BERT Base Japanese V2
Property | Value |
---|---|
License | CC-BY-SA 4.0 |
Training Data | Japanese Wikipedia (30M sentences) |
Architecture | 12 layers, 768-dim hidden states, 12 attention heads |
Vocabulary Size | 32,768 tokens |
What is bert-base-japanese-v2?
bert-base-japanese-v2 is a specialized BERT model pretrained on Japanese text, incorporating word-level tokenization using the Unidic 2.1.2 dictionary combined with WordPiece subword tokenization. This model represents a significant advancement in Japanese language processing, trained on an extensive Wikipedia corpus with whole word masking techniques.
Implementation Details
The model employs a sophisticated tokenization pipeline using MeCab with the Unidic 2.1.2 dictionary, followed by WordPiece subword tokenization. Training was conducted on Cloud TPUs (v3-8) for approximately 5 days, processing 512 tokens per instance and 256 instances per batch over 1M training steps.

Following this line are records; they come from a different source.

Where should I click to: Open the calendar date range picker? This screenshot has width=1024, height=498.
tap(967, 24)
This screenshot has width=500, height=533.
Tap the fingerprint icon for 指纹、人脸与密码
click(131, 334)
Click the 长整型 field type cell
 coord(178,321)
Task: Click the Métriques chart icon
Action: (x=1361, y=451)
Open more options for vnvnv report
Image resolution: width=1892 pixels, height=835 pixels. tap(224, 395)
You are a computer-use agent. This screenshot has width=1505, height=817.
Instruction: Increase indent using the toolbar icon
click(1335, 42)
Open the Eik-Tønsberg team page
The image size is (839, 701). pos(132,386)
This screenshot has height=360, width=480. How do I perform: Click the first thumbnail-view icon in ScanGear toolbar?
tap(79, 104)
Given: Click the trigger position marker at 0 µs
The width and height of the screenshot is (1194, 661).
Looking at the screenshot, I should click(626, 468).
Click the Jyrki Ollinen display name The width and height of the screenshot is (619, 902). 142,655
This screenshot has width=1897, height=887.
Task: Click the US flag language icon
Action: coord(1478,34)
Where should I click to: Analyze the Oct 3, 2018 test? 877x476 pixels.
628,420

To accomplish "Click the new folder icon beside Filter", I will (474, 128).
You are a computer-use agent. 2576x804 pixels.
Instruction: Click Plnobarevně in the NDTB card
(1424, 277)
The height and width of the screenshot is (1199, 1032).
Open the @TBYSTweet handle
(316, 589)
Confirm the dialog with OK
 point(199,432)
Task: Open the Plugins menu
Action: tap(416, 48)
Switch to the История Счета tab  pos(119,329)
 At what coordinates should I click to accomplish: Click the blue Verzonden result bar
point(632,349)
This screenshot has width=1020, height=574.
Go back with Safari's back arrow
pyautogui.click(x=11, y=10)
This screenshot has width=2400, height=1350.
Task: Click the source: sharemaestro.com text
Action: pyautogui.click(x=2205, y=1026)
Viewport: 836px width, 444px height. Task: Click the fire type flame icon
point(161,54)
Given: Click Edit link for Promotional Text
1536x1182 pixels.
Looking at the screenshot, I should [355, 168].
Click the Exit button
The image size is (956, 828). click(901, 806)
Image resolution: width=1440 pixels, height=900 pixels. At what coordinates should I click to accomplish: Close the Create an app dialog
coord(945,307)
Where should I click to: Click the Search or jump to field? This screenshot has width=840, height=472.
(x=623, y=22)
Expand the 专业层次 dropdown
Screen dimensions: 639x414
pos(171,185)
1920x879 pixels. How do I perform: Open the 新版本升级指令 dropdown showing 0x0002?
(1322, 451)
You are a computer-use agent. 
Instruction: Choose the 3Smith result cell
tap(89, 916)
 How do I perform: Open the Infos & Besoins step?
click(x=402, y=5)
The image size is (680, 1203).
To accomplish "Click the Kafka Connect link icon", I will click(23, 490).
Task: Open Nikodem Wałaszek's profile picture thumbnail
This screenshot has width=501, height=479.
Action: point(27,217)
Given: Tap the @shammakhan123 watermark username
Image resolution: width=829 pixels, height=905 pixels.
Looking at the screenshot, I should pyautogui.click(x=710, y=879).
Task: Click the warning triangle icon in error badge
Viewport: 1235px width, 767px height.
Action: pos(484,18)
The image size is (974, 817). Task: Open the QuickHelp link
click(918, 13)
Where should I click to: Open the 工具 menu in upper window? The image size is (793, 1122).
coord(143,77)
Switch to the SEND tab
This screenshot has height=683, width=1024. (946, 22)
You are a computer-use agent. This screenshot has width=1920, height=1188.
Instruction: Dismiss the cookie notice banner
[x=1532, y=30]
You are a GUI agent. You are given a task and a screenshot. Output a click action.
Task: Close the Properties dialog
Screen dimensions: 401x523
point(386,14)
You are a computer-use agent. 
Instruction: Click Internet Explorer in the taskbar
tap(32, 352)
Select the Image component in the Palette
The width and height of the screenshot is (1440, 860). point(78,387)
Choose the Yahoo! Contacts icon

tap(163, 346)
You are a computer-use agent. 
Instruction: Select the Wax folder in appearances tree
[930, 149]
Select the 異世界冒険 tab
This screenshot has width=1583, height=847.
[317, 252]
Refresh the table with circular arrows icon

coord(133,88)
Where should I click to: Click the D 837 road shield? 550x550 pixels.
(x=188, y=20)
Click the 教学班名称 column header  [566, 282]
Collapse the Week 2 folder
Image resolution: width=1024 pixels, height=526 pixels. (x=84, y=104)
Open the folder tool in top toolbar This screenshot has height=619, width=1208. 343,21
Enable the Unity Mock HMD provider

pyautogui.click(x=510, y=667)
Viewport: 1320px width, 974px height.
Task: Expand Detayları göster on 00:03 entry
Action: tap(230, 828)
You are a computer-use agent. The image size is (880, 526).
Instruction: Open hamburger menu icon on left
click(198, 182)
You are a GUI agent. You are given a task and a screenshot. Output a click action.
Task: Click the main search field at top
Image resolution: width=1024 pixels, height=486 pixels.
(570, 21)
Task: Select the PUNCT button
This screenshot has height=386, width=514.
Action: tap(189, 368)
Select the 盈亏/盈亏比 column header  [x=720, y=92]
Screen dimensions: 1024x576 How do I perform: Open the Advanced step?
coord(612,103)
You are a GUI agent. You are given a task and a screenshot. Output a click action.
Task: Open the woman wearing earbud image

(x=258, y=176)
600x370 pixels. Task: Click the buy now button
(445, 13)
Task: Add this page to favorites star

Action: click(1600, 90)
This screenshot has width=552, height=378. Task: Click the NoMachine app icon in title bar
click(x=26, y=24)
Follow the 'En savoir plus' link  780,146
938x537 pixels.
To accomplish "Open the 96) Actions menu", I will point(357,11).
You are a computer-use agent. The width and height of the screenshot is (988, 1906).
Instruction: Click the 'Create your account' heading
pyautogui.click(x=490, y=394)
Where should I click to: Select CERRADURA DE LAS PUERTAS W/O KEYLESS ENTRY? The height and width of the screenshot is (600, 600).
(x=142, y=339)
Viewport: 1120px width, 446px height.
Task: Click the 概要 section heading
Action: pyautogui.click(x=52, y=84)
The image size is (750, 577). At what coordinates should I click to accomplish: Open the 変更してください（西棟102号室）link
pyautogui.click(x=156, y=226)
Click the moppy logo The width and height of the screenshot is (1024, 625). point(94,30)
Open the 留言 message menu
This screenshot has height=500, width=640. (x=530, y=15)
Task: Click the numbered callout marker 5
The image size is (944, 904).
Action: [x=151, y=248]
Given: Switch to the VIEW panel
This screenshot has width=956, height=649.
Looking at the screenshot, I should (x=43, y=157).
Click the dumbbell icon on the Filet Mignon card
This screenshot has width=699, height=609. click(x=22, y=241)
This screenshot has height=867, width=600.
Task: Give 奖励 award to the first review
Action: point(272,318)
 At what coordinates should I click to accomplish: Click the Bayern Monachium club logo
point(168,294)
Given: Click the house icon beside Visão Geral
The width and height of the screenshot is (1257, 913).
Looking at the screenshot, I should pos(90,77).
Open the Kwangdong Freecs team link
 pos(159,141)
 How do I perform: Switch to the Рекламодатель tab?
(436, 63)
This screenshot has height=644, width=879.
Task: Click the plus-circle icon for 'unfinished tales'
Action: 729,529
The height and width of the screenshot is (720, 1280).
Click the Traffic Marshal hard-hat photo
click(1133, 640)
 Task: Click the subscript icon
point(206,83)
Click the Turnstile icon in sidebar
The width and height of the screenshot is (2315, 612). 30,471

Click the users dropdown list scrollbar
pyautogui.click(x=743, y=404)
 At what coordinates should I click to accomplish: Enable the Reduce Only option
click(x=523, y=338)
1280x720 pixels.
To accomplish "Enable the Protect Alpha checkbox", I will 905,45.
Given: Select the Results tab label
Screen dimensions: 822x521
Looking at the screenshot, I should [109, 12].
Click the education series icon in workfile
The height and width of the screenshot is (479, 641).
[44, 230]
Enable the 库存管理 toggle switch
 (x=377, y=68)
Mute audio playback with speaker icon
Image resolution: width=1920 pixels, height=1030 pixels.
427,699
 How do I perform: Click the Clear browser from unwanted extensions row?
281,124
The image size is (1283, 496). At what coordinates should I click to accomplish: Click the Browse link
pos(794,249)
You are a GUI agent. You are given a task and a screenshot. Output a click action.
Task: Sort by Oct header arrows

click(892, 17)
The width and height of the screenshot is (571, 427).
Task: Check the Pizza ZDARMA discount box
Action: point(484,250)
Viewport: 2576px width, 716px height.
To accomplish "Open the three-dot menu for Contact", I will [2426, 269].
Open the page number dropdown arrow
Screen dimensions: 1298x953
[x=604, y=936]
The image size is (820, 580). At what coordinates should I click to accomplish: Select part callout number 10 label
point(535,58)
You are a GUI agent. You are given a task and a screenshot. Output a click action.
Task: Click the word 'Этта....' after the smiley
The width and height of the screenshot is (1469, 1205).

- Utilizes fugashi and unidic-lite packages for tokenization
- Implements whole word masking for improved masked language modeling
- Trained on 4.0GB of Japanese Wikipedia data from August 31, 2020
Core Capabilities
- Advanced Japanese text processing with word-level understanding
- Masked language modeling with whole word masking
- Efficient handling of Japanese-specific linguistic features
- Suitable for various downstream NLP tasks in Japanese
Frequently Asked Questions
Q: What makes this model unique?
This model's uniqueness lies in its combination of word-level tokenization using Unidic 2.1.2 and WordPiece subword tokenization, along with whole word masking during training. This approach provides better handling of Japanese language characteristics compared to character-based models.
Q: What are the recommended use cases?
The model is particularly well-suited for Japanese language processing tasks such as text classification, named entity recognition, and masked language modeling. It's especially effective for applications requiring deep understanding of Japanese word semantics and context.